_WHAT NEEDS TO BE DONE_
Task for the records below: please copy exactly, and only, the lines from the one containing "The width and" to the last line, both included, leaving out the pictures.

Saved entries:

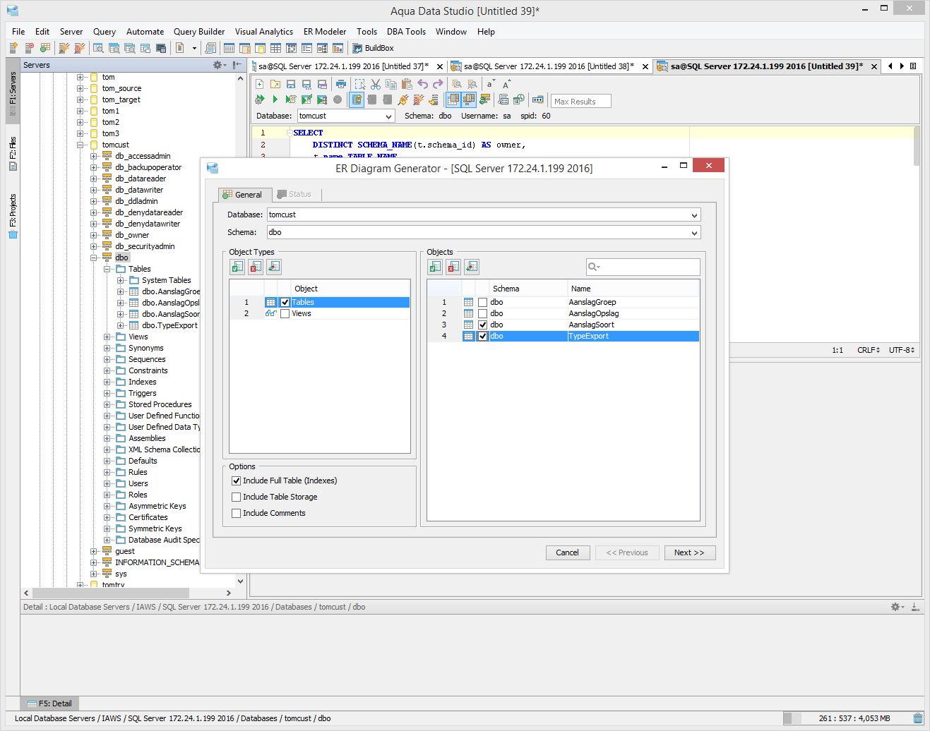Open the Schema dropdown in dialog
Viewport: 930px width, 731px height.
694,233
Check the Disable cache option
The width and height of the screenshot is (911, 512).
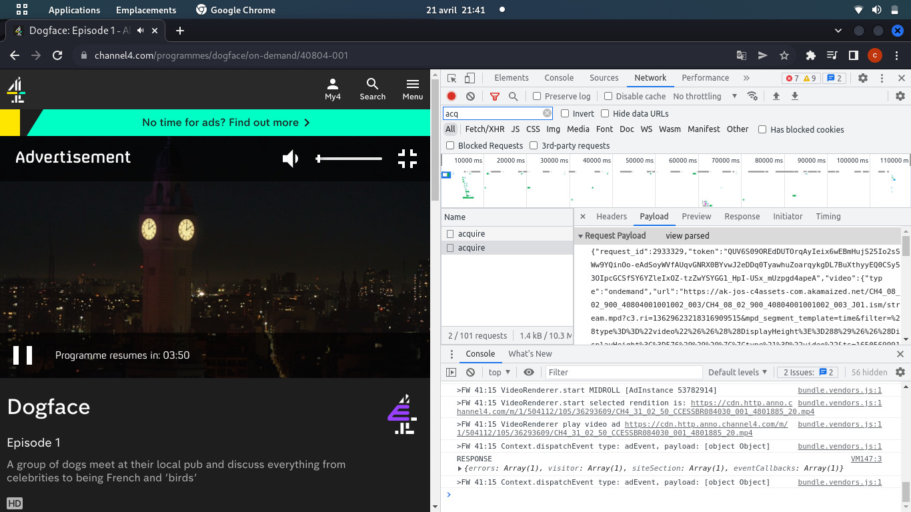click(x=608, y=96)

_EXERCISE RESPONSE_
The width and height of the screenshot is (911, 512).
click(x=608, y=96)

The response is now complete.